Repeat nothing but the lines below running from the one containing "Viewport: 686px width, 508px height." to the one containing "Add a new field". Keep both end lines.
*** Opening of INFORMATION PROVIDED ***
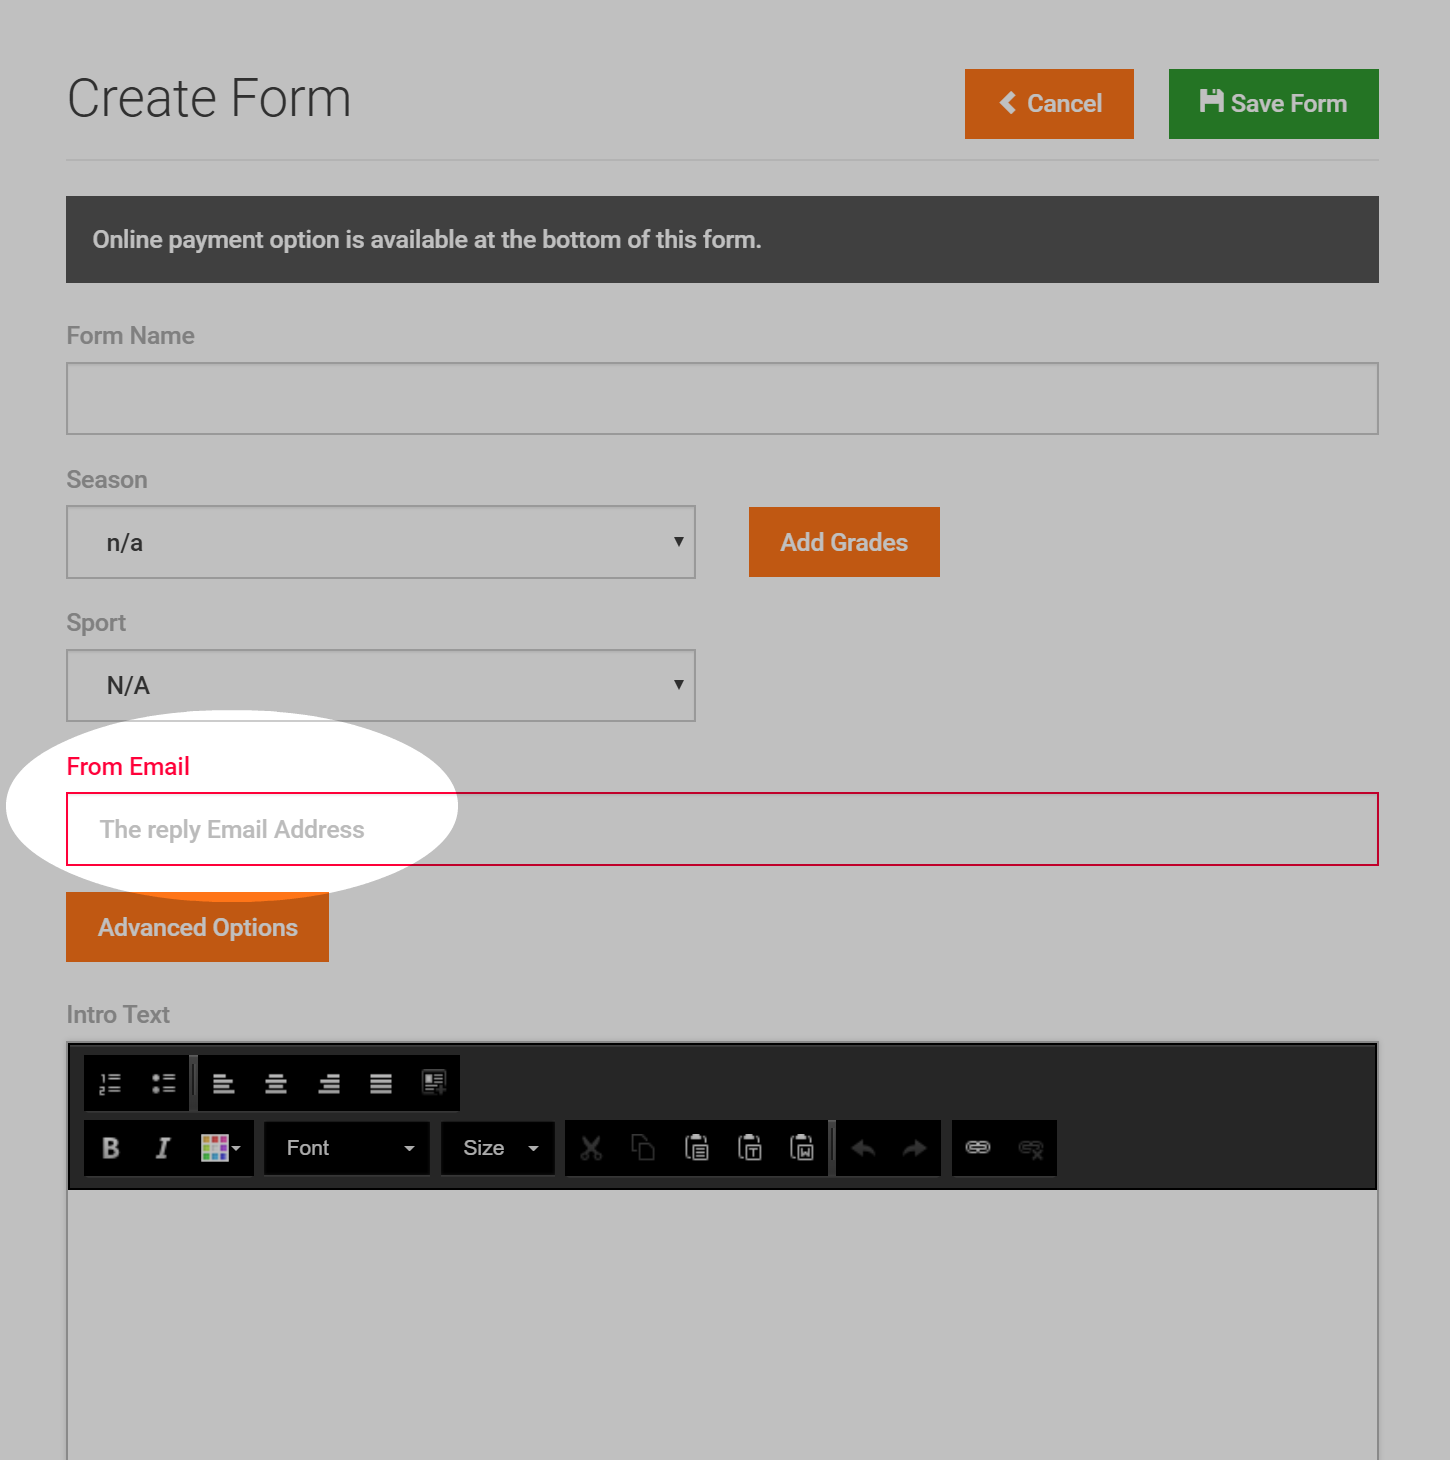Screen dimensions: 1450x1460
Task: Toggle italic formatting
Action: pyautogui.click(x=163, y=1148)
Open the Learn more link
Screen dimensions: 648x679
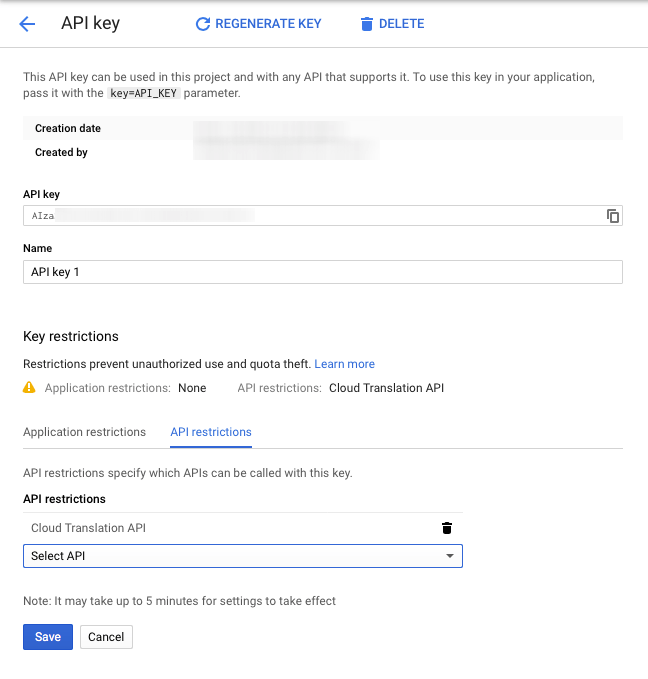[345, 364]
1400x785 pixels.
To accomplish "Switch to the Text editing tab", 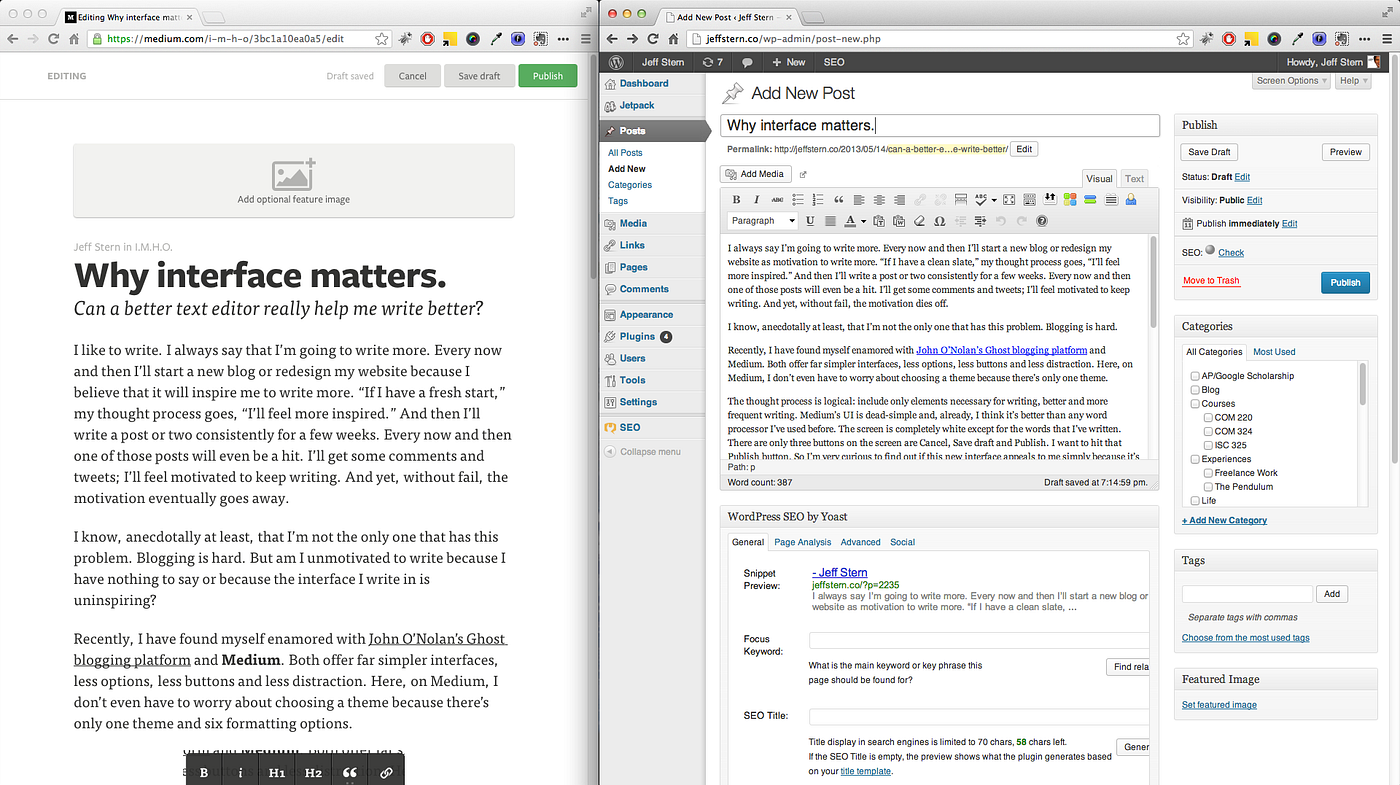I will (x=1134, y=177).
*** Close of INFORMATION PROVIDED ***
*** Opening of INFORMATION PROVIDED ***
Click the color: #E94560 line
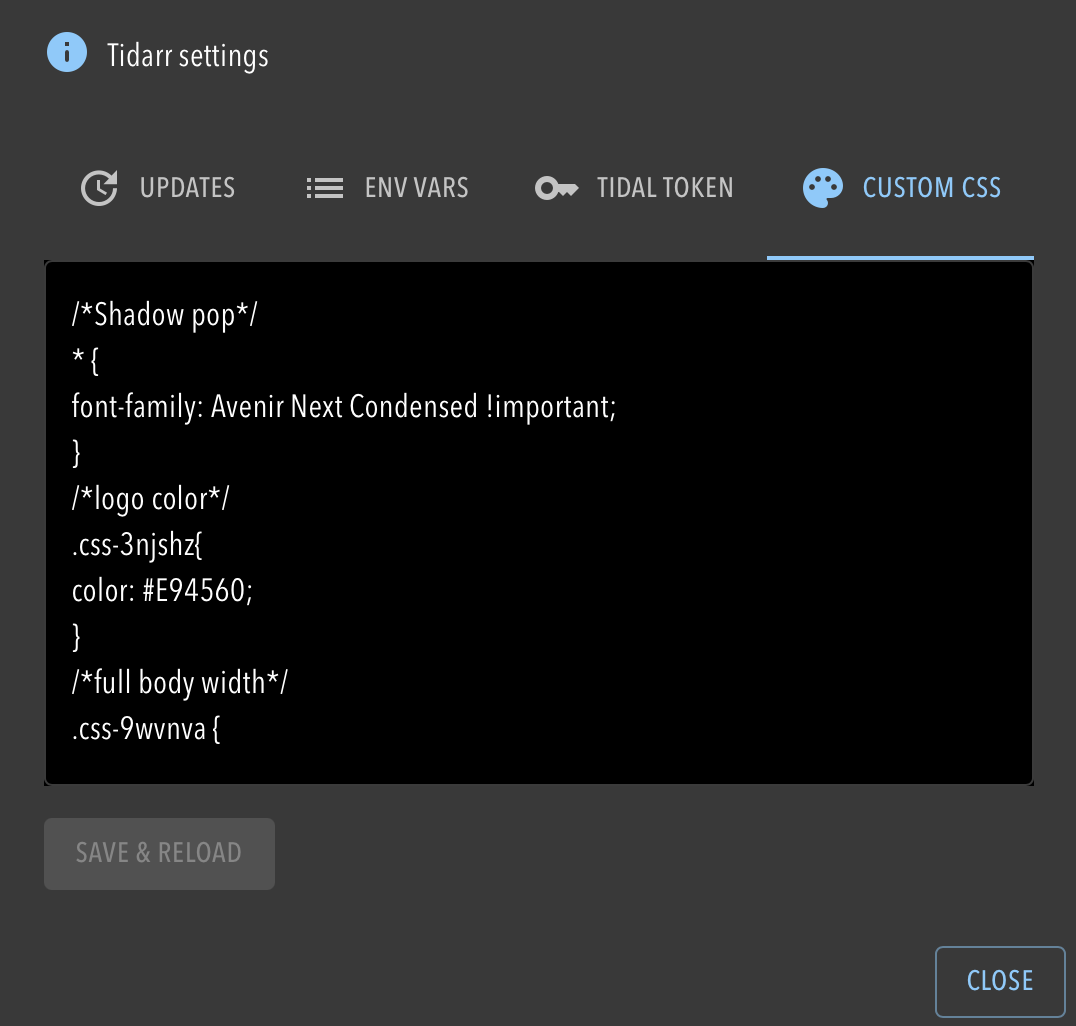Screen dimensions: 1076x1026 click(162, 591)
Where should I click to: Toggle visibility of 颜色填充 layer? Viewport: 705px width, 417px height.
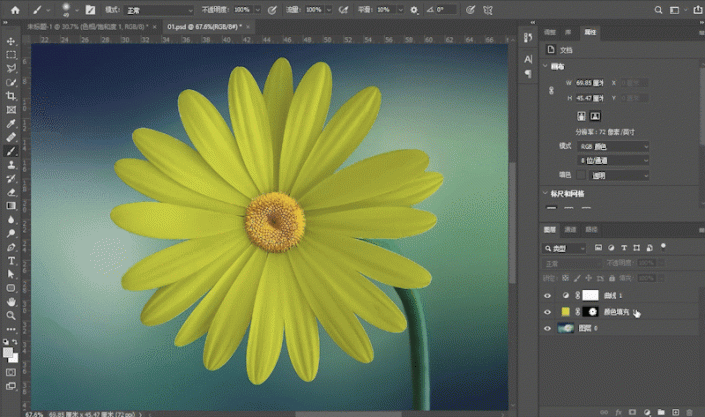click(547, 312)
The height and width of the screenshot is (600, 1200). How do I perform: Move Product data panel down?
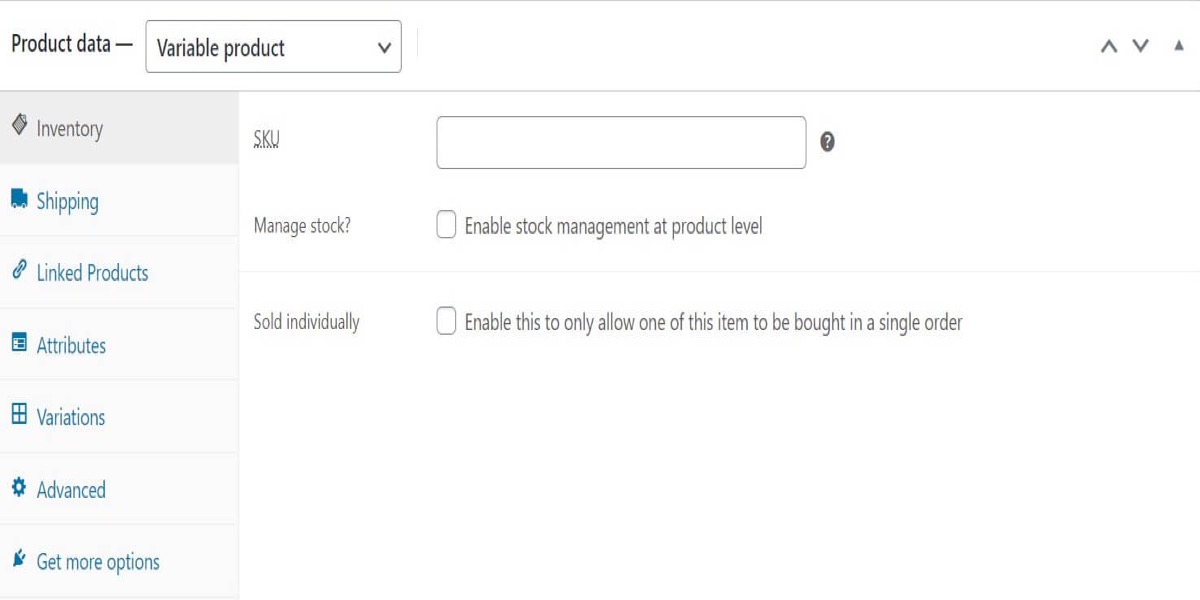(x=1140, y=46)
*** Close of INFORMATION PROVIDED ***
*** Opening of INFORMATION PROVIDED ***
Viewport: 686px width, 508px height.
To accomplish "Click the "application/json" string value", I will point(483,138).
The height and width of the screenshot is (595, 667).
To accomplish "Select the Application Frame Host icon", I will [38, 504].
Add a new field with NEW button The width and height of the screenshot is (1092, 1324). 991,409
*** Close of INFORMATION PROVIDED ***
## ANSWER SECTION
Viewport: 686px width, 508px height.
To accomplish "Click the "application/json" string value", I will point(483,138).
The height and width of the screenshot is (595, 667).
To accomplish "Select the Application Frame Host icon", I will [38, 504].
Add a new field with NEW button The width and height of the screenshot is (1092, 1324). 991,409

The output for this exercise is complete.